As we remember the U.S. atomic bombing of Nagasaki 65 years ago today it is instructive to take a look at what the U.S.-Japan "special relationship" has become.

CNN reports about a cartoon book created by U.S. Forces in Japan: "Entitled Our Alliance; A Lasting Partnership and available for free download from the U.S. Forces Japan website, it casts the politically charged relationship as a metaphor in which a cuter-than-cute little boy named Usa (get it?) visits the home of his equally cuter-than-cute Japanese friend Arai Anzu (say it aloud: 'alliance.')"

When I first went to Japan in 1985 for the Hiroshima-Nagasaki commemoration events the Japanese Prime Minister Nakasone, attending one of the ceremonies, called his country the U.S.'s "unsinkable aircraft carrier" in the Asian-Pacific.

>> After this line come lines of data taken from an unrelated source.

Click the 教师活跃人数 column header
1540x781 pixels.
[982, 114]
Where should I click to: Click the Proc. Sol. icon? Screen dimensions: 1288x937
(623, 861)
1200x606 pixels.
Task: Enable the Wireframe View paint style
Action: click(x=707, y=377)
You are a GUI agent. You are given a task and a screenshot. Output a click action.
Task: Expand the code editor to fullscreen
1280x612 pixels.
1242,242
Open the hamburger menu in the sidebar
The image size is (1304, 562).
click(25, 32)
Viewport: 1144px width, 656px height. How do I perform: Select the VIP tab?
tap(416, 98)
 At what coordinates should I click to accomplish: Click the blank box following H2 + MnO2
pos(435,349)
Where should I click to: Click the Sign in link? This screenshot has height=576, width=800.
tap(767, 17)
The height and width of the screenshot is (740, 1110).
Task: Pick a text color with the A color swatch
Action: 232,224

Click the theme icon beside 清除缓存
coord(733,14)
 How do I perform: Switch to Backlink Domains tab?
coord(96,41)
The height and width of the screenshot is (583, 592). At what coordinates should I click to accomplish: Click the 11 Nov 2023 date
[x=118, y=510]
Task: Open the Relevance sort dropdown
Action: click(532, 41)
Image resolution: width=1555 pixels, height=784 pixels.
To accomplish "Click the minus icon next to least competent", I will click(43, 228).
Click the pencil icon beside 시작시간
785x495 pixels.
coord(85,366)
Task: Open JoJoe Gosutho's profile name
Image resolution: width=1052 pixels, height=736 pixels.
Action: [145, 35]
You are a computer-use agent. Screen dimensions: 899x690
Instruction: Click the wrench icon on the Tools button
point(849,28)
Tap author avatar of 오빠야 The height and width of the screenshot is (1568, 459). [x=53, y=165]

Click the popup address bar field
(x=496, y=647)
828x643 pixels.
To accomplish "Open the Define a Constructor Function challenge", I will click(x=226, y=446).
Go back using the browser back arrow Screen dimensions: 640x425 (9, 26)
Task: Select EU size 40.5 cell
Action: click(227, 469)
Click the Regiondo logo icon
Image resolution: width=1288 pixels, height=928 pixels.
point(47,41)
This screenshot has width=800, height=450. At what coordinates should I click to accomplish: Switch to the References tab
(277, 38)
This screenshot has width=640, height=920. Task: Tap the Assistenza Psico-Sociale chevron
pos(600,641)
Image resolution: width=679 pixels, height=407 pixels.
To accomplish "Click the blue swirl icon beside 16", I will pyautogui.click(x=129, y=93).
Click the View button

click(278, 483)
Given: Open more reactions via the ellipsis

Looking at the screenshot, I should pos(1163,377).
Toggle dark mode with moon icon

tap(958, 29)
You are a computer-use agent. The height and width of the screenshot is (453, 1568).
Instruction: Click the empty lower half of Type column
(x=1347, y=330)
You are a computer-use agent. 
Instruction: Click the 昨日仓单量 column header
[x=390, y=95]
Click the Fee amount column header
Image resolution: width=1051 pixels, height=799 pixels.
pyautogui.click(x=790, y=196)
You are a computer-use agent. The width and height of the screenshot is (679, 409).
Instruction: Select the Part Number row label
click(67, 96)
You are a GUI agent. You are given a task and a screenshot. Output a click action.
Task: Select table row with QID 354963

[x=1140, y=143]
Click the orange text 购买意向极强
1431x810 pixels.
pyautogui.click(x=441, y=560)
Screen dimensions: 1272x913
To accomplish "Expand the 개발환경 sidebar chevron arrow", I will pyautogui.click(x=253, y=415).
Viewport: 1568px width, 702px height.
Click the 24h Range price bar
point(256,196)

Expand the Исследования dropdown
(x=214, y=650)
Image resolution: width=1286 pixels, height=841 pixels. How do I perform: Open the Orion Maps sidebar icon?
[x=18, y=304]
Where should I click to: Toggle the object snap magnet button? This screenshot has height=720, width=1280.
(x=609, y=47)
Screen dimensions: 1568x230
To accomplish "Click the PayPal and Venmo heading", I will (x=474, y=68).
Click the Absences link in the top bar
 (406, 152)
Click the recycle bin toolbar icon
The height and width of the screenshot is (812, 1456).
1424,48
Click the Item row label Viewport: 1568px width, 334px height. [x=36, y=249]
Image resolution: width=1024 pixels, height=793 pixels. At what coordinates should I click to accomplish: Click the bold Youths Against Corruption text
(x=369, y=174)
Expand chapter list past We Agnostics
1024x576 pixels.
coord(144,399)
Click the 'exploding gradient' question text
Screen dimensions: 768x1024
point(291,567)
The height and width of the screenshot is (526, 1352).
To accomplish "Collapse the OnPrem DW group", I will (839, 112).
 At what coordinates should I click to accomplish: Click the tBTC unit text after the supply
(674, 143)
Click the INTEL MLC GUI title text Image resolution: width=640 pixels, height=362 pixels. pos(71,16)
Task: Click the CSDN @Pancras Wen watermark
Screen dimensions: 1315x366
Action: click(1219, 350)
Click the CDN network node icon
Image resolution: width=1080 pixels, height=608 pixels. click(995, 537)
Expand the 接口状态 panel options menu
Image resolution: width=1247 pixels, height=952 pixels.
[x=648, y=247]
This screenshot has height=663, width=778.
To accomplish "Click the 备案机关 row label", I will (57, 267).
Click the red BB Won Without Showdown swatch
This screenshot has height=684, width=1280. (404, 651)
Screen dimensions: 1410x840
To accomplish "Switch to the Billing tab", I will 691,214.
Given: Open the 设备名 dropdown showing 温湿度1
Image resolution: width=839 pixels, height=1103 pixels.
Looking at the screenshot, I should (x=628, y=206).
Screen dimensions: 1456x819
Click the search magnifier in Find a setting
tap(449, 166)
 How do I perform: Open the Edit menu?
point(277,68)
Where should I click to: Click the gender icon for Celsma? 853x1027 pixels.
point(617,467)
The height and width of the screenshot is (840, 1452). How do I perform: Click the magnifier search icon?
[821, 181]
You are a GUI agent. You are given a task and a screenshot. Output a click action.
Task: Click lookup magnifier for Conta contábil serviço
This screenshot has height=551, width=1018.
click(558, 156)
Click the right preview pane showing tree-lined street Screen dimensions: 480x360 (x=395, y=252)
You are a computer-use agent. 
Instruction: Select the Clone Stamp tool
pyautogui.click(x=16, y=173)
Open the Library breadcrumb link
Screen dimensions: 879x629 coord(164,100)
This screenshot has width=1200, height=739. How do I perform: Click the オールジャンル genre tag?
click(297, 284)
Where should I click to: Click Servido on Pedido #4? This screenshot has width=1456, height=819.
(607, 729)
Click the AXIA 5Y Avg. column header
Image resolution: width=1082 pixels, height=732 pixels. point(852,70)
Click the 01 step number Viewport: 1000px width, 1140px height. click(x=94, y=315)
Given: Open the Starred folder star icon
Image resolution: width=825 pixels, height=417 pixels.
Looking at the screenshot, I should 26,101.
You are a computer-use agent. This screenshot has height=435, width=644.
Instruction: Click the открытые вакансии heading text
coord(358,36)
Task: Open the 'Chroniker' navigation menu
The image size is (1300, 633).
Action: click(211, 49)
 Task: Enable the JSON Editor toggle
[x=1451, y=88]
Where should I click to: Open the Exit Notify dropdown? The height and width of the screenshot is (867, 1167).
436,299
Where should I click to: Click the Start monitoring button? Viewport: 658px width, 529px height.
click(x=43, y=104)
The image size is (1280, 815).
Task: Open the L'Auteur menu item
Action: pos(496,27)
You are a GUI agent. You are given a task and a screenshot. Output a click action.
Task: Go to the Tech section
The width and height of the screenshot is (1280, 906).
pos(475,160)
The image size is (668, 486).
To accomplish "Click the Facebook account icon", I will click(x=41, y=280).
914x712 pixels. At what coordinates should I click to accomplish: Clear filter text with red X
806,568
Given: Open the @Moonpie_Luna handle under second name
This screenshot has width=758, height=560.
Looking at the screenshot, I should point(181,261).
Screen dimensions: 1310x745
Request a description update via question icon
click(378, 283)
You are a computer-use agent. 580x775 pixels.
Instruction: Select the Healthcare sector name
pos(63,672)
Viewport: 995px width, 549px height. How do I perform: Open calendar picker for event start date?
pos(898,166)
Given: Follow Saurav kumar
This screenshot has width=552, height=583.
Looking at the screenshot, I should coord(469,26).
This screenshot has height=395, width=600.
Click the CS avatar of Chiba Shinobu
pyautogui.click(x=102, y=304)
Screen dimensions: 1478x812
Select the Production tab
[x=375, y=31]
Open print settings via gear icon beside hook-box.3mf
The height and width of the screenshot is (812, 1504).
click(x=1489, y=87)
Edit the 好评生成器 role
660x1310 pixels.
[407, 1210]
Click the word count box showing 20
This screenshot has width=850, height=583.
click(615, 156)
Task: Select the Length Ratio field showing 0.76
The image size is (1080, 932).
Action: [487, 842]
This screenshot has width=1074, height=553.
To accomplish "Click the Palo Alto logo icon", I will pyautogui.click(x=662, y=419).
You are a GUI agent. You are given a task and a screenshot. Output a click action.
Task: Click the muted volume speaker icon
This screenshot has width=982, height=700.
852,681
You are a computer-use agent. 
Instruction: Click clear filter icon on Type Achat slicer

Not much has changed since.

As we now see the doubling of U.S. military operations in the region, and the U.S. pressuring Japan to get rid of Article 9 in their constitution that forbids an offensive military, it is evident that the U.S. strategy to surround China relies on Japanese collaboration.

It was recently announced that the U.S. is pushing Japan to export the Aegis destroyer-launched Standard Missile-3 systems (SM-3), which would signal a dramatic change from the country's current ban on selling arms and weapons. The SM-3 system is a key component in the Pentagon's "missile defense" program that is really intended to take out Chinese nuclear retaliatory capability following a U.S. first-strike attack - something that is annually war gamed at the U.S. Space Command.

The U.S. has colonized Japan (and South Korea) since the dropping of the atomic bombs near the end of WW II. It uses both countries as jumping off bases in order to project power in the region.

In an editorial on the Chinese web site called Global Times they talk openly about the need for China to respond to growing U.S. efforts in the region to control China's growth. They conclude, "Taking on China as a competitor may serve as an incentive to the US. If the US takes China as an enemy, the result would be disastrous."

In the meantime the Obama administration is stepping up war games in the Yellow Sea just off China's coast. A Pentagon spokesman announced on August 6 that the USS George Washington aircraft carrier will participate in a joint U.S.-South Korean military exercise in the Yellow Sea "in the near future."

The influential China Daily connected the expansion of a U.S.-led equivalent of the North Atlantic Treaty Organization (NATO) to a hostile policy toward China, stating, "the U.S. has seemingly become less restrained in its move to push forward an Asian version of the NATO with its allies in the region."

The U.S. supposedly dropped atomic bombs on Hiroshima and Nagasaki in order to defeat an out-of-control fascist imperial power. But looking back on the 65 years since those immoral atomic bombings it has become crystal clear that the U.S. has always planned to become the imperial power in the Asian-Pacific. Japan, South Korea, Guam, Australia and some number of other nations in the region seemed resigned to their fate as junior partners in this deadly game of U.S. military expansion.

The peace movements in those countries, just like those of us in the U.S., have their hands full trying to stop the maddening arms race that results from these current imperial ambitions. Let the memory of Hiroshima and Nagasaki motivate us to strongly oppose these destabilizing moves by our countries, knowing that full scale war in the region is the worst thing that could happen.